Consequently in 2004 Kenya adopted AL, a combination of artemether and lumefantrine compounds, as the first line treatment.
In the private sector this is marketed as Coartem, a product of Novartis Pharmaceuticals. Since then several generic ALs have come into the market.
But significantly was the introduction into the market of the malaria drug Duo Cotexin by Holley Cotec of China.

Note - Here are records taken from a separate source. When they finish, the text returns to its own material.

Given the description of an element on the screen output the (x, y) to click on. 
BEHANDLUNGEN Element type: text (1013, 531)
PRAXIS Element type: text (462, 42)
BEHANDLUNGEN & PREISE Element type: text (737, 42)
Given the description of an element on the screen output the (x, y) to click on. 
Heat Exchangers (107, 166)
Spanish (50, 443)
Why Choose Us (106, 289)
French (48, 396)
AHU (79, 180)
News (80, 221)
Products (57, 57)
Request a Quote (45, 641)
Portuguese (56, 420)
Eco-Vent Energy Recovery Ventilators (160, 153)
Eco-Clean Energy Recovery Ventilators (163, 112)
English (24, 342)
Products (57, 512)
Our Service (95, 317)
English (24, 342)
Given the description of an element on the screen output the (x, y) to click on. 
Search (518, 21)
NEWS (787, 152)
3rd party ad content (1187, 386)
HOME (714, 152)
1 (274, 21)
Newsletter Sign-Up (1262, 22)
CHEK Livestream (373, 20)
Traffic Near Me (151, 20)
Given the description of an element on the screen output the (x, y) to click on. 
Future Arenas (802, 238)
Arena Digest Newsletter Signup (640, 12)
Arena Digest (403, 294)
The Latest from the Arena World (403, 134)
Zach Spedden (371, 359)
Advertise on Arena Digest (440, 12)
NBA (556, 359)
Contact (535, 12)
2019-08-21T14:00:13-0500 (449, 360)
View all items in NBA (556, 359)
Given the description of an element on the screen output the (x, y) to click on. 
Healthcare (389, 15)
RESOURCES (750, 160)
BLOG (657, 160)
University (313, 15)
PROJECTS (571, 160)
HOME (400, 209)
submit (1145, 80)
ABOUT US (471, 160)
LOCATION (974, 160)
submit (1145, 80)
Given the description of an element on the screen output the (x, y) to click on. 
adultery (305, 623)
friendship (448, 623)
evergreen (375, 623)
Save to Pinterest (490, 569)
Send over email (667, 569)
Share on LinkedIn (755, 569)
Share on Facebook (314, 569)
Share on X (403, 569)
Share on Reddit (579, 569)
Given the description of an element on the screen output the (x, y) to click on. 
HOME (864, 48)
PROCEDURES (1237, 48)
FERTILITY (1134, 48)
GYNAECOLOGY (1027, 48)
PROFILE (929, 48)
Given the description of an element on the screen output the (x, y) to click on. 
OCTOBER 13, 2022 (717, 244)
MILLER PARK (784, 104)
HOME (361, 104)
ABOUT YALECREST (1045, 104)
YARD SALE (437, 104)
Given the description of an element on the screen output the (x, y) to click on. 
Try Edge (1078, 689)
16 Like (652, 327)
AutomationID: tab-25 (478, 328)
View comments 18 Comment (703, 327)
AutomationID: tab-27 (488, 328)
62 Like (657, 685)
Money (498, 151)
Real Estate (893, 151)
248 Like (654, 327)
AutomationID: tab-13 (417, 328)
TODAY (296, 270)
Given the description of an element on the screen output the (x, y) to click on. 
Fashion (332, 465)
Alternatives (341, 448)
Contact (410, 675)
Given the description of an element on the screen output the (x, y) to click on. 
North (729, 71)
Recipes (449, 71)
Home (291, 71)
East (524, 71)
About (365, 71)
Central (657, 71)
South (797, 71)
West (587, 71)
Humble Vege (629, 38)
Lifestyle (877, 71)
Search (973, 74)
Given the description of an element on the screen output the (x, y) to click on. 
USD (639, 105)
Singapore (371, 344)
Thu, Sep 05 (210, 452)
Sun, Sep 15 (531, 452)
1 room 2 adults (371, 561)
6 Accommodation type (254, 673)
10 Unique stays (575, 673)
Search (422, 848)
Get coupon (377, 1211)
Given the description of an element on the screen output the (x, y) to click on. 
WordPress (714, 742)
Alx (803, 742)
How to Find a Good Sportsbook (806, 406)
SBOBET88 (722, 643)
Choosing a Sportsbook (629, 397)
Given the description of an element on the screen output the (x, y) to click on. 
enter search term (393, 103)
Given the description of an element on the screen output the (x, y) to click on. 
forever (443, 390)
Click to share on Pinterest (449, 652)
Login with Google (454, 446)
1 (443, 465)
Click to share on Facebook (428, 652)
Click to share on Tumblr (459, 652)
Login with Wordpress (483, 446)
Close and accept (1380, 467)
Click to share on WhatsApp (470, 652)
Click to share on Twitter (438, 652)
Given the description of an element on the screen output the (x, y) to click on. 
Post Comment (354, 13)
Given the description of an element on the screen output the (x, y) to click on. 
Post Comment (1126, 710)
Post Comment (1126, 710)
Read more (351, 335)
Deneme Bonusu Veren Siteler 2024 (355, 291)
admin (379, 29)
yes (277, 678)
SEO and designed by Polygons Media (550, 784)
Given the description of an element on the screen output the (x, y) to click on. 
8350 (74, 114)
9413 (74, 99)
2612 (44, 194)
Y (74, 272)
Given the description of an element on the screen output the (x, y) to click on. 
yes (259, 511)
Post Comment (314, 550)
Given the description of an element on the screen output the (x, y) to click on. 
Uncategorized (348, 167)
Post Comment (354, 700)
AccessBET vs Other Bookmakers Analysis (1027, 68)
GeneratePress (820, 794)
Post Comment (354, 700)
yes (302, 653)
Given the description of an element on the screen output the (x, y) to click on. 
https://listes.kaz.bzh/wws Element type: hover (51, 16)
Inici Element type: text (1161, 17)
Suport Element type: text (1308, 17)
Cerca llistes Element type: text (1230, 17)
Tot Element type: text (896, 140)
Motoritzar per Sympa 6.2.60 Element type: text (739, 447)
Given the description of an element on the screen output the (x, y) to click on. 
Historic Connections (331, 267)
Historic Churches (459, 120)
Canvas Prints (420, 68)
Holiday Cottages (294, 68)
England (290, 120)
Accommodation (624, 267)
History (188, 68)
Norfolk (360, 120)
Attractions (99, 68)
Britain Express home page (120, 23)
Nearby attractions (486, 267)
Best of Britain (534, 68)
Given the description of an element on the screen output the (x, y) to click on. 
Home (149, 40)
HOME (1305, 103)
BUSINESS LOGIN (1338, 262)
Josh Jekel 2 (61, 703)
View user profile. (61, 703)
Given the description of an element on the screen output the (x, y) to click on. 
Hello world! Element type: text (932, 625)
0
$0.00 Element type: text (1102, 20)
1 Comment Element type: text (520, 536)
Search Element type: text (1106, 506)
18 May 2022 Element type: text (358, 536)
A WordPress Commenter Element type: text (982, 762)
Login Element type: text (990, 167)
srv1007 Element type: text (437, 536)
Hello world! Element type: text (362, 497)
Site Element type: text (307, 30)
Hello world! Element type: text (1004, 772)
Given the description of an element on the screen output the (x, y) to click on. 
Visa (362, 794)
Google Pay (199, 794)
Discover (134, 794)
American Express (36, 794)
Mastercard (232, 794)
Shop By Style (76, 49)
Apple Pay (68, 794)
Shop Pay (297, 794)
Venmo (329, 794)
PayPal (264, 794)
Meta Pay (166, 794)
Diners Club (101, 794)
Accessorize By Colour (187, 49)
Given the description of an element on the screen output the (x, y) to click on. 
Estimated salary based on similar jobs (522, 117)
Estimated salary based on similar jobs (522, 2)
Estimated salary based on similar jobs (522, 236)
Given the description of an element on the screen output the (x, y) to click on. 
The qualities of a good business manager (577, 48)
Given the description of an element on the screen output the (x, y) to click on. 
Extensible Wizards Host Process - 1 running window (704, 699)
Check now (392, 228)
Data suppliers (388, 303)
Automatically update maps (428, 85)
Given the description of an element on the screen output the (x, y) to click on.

Going by the scientific name Dihydroartemisinin/piperaquine or DP, the drug was soon to become the recommended second line drug in Kenya.
The scientists compared the effectiveness of AL to DP and found the latter just a little better.
“The study therefore recommends that DP, which is a second line drug, should be adopted as a first line drug,” says the statement.
But regardless of which formulation becomes the first line medicine, the chilling message coming from Kemri is that ACTs have lost their edge against malaria.
The study found higher than expected treatment failure in patients taking either medication in Kenya, Tanzania and Rwanda.
The study also reported high rates of disease recurrence in patients treated with AL.